==== Task material ====
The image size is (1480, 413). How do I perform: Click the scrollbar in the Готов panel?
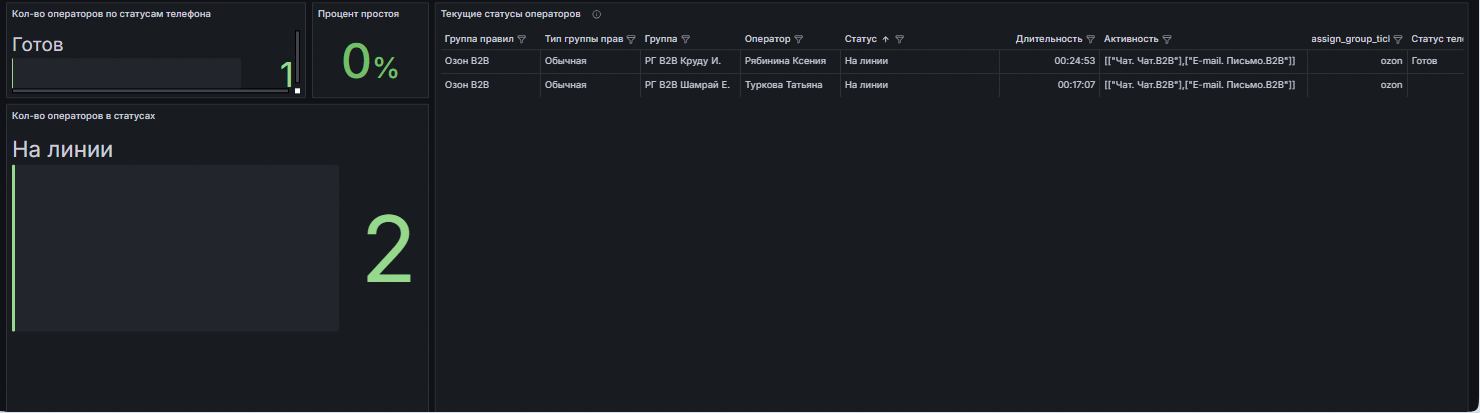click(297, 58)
====
==== Task material ====
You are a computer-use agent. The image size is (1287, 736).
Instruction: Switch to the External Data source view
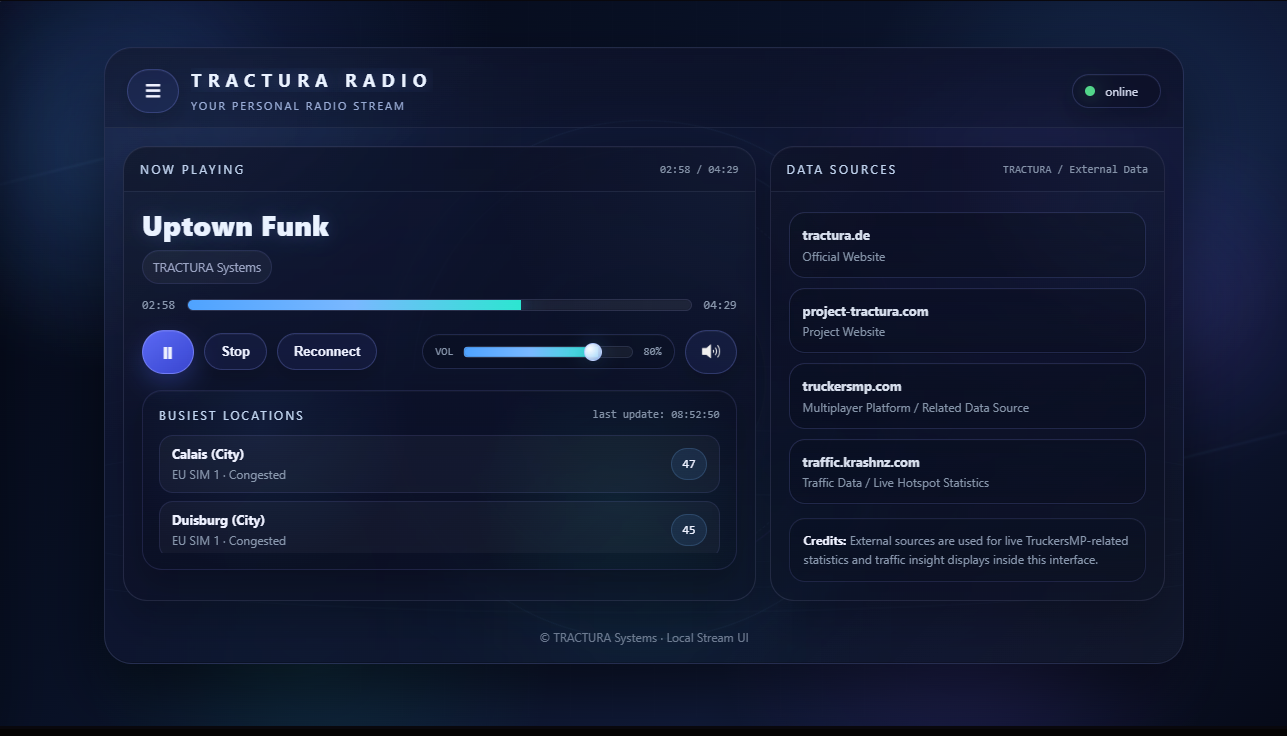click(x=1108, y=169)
====
-- Task prompt --
Please copy the listing lines from the one containing "You are a computer-use" through the one containing "click(x=1108, y=169)", both included, replacing "External Data" with "Shared Data" and leaving everything else unchanged. Omit the pictures.

-- Reply to the exercise --
You are a computer-use agent. The image size is (1287, 736).
Instruction: Switch to the Shared Data source view
click(x=1108, y=169)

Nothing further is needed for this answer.